[Task requirements]
Once you reach the line that holds "779x565 pixels." in the listing below, output it and every line after it through the line that holds "Task: Click the Сбросить анимацию button", word for word.
*** Opening of Materials provided ***
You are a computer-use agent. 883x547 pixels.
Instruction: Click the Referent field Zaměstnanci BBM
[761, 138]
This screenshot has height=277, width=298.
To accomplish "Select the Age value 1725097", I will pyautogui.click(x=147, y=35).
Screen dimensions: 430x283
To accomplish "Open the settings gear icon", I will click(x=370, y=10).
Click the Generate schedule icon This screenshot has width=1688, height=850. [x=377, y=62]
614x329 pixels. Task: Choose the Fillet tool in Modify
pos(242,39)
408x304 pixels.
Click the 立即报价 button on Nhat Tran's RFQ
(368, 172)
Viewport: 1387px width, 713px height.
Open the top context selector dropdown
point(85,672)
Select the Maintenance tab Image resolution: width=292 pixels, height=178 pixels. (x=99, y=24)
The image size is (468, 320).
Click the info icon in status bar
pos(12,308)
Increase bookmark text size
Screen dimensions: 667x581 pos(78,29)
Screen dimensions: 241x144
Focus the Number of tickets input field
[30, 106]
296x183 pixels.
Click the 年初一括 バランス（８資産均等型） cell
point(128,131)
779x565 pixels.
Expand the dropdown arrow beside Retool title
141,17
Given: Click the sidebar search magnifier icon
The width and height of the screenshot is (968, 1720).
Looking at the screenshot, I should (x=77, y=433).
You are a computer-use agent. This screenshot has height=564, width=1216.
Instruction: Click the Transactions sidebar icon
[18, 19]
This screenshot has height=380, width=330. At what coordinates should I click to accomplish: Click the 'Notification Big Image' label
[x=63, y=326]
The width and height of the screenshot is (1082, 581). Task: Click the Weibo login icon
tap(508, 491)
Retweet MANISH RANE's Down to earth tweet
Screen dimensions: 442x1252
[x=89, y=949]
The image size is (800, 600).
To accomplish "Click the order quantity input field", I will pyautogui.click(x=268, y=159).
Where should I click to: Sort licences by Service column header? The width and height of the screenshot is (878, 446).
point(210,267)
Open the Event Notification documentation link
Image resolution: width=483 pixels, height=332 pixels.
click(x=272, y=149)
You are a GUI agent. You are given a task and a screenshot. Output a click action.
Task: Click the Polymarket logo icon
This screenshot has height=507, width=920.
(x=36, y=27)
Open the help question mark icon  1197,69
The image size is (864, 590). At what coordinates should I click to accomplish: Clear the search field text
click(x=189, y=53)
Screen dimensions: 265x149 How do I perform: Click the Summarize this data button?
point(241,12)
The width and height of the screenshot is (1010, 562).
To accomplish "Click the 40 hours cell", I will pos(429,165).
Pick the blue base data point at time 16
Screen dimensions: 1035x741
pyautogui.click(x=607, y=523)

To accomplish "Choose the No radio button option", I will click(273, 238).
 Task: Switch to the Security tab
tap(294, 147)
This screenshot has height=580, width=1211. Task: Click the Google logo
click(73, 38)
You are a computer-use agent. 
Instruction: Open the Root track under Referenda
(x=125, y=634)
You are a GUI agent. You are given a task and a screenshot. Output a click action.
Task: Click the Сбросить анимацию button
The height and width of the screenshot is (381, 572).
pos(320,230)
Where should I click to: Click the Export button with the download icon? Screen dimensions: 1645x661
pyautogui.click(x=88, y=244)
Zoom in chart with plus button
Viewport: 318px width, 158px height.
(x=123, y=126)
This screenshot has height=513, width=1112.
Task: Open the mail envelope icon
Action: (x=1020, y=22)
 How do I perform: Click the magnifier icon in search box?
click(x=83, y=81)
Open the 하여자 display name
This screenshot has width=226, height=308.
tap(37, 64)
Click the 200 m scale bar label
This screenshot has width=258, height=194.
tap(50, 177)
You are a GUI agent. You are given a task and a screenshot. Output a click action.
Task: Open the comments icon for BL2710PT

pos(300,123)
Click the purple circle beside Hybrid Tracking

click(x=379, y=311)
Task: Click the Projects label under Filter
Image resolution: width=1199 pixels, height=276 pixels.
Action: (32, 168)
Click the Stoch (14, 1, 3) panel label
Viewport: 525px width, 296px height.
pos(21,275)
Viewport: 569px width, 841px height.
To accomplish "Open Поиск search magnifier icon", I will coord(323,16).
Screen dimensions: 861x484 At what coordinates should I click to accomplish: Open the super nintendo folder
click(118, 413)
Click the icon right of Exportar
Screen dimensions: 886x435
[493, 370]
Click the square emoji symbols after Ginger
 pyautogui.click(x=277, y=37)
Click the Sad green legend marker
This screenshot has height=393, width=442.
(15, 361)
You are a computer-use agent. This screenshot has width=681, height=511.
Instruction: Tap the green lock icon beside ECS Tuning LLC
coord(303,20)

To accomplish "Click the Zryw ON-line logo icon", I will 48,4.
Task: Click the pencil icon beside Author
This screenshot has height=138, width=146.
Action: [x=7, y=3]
*** Close of Materials provided ***
[Your solution]
779x565 pixels.
Expand the dropdown arrow beside Retool title
141,17
Given: Click the sidebar search magnifier icon
The width and height of the screenshot is (968, 1720).
Looking at the screenshot, I should (x=77, y=433).
You are a computer-use agent. This screenshot has height=564, width=1216.
Instruction: Click the Transactions sidebar icon
[18, 19]
This screenshot has height=380, width=330. At what coordinates should I click to accomplish: Click the 'Notification Big Image' label
[x=63, y=326]
The width and height of the screenshot is (1082, 581). Task: Click the Weibo login icon
tap(508, 491)
Retweet MANISH RANE's Down to earth tweet
Screen dimensions: 442x1252
[x=89, y=949]
The image size is (800, 600).
To accomplish "Click the order quantity input field", I will pyautogui.click(x=268, y=159).
Where should I click to: Sort licences by Service column header? The width and height of the screenshot is (878, 446).
point(210,267)
Open the Event Notification documentation link
Image resolution: width=483 pixels, height=332 pixels.
click(x=272, y=149)
You are a GUI agent. You are given a task and a screenshot. Output a click action.
Task: Click the Polymarket logo icon
This screenshot has height=507, width=920.
(x=36, y=27)
Open the help question mark icon  1197,69
The image size is (864, 590). At what coordinates should I click to accomplish: Clear the search field text
click(x=189, y=53)
Screen dimensions: 265x149 How do I perform: Click the Summarize this data button?
point(241,12)
The width and height of the screenshot is (1010, 562).
To accomplish "Click the 40 hours cell", I will pos(429,165).
Pick the blue base data point at time 16
Screen dimensions: 1035x741
pyautogui.click(x=607, y=523)

To accomplish "Choose the No radio button option", I will click(273, 238).
 Task: Switch to the Security tab
tap(294, 147)
This screenshot has height=580, width=1211. Task: Click the Google logo
click(73, 38)
You are a computer-use agent. 
Instruction: Open the Root track under Referenda
(x=125, y=634)
You are a GUI agent. You are given a task and a screenshot. Output a click action.
Task: Click the Сбросить анимацию button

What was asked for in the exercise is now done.